**Aim of the task:**
Recast the material as a Markdown table with the columns Row and Entry, numbering each line and leaving out blank lines. Begin at the line that contains "will (42, 329)." and stop after the line that contains "pyautogui.click(x=180, y=300)".

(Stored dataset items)
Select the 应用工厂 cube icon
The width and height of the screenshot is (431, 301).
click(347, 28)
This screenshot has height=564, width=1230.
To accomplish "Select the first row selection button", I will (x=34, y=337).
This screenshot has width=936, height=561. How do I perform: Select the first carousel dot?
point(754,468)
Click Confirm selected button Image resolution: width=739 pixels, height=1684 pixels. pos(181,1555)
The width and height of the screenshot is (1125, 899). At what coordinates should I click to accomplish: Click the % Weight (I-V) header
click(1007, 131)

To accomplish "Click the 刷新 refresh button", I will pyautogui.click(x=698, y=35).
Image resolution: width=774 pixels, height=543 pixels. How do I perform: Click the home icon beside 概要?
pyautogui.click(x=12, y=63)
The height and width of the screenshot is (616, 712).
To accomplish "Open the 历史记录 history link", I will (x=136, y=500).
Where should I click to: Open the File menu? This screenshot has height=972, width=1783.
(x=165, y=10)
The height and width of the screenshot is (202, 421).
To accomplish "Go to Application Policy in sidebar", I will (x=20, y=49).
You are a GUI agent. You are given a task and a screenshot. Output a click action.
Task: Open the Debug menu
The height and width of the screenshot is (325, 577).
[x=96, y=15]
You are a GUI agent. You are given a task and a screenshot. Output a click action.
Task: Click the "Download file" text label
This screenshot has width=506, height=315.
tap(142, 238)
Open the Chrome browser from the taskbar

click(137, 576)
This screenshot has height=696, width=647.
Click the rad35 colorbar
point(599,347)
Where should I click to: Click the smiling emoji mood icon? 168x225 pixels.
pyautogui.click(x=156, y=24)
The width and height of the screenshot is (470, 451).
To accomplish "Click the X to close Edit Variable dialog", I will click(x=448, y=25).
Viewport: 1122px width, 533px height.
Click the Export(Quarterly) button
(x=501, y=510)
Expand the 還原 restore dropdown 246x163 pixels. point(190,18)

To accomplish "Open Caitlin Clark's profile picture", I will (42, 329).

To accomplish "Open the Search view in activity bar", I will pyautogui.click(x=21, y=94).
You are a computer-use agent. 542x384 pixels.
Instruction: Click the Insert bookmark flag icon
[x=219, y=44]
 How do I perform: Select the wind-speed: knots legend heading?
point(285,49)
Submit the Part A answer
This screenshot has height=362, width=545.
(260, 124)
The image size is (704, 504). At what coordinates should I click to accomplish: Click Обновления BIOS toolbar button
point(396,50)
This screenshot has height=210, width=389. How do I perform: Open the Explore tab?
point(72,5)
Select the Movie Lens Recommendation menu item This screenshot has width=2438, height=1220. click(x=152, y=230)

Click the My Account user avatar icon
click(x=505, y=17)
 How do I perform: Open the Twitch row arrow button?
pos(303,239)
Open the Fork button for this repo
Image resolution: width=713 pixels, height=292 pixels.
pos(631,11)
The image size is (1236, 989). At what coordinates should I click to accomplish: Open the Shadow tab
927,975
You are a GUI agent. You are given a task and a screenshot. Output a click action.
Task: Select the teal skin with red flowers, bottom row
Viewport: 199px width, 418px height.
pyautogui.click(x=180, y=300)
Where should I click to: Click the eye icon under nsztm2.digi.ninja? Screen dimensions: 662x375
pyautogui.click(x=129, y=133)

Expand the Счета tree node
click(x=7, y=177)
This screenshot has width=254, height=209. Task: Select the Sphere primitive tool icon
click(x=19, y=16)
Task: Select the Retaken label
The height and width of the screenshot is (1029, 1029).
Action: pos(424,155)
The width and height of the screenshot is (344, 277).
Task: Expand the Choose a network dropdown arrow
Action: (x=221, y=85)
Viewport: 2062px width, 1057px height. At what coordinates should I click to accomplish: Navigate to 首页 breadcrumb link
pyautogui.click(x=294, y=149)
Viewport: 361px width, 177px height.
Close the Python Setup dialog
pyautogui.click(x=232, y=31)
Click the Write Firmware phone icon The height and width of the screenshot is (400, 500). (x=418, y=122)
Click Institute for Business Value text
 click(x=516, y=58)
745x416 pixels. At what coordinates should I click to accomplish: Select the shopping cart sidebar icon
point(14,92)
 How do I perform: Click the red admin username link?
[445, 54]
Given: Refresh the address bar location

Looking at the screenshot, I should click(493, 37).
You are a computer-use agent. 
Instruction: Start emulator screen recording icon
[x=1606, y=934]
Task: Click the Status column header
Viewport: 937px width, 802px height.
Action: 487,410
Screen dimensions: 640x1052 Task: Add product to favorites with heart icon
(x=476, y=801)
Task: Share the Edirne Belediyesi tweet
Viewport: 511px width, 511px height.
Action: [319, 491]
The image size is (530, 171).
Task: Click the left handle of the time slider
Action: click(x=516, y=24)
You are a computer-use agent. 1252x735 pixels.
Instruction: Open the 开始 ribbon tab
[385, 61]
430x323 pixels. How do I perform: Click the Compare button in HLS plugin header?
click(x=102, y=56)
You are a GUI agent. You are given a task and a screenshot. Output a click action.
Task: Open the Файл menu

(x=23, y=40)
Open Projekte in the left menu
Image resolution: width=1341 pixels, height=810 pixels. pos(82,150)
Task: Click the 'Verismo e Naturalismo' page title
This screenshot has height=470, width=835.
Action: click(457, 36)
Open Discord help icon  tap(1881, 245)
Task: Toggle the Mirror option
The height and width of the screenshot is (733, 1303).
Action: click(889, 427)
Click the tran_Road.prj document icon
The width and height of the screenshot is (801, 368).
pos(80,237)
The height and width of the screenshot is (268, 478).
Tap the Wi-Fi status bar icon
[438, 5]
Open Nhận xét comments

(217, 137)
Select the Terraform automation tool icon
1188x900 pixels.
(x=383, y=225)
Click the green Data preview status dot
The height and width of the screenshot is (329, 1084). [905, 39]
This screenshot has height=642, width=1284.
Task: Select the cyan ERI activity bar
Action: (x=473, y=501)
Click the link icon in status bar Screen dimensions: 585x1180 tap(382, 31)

**Solution for this task:**
| Row | Entry |
|---|---|
| 1 | To accomplish "Open Caitlin Clark's profile picture", I will (42, 329). |
| 2 | To accomplish "Open the Search view in activity bar", I will pyautogui.click(x=21, y=94). |
| 3 | You are a computer-use agent. 542x384 pixels. |
| 4 | Instruction: Click the Insert bookmark flag icon |
| 5 | [x=219, y=44] |
| 6 |  How do I perform: Select the wind-speed: knots legend heading? |
| 7 | point(285,49) |
| 8 | Submit the Part A answer |
| 9 | This screenshot has height=362, width=545. |
| 10 | (260, 124) |
| 11 | The image size is (704, 504). At what coordinates should I click to accomplish: Click Обновления BIOS toolbar button |
| 12 | point(396,50) |
| 13 | This screenshot has height=210, width=389. How do I perform: Open the Explore tab? |
| 14 | point(72,5) |
| 15 | Select the Movie Lens Recommendation menu item This screenshot has width=2438, height=1220. click(x=152, y=230) |
| 16 | Click the My Account user avatar icon |
| 17 | click(x=505, y=17) |
| 18 |  How do I perform: Open the Twitch row arrow button? |
| 19 | pos(303,239) |
| 20 | Open the Fork button for this repo |
| 21 | Image resolution: width=713 pixels, height=292 pixels. |
| 22 | pos(631,11) |
| 23 | The image size is (1236, 989). At what coordinates should I click to accomplish: Open the Shadow tab |
| 24 | 927,975 |
| 25 | You are a GUI agent. You are given a task and a screenshot. Output a click action. |
| 26 | Task: Select the teal skin with red flowers, bottom row |
| 27 | Viewport: 199px width, 418px height. |
| 28 | pyautogui.click(x=180, y=300) |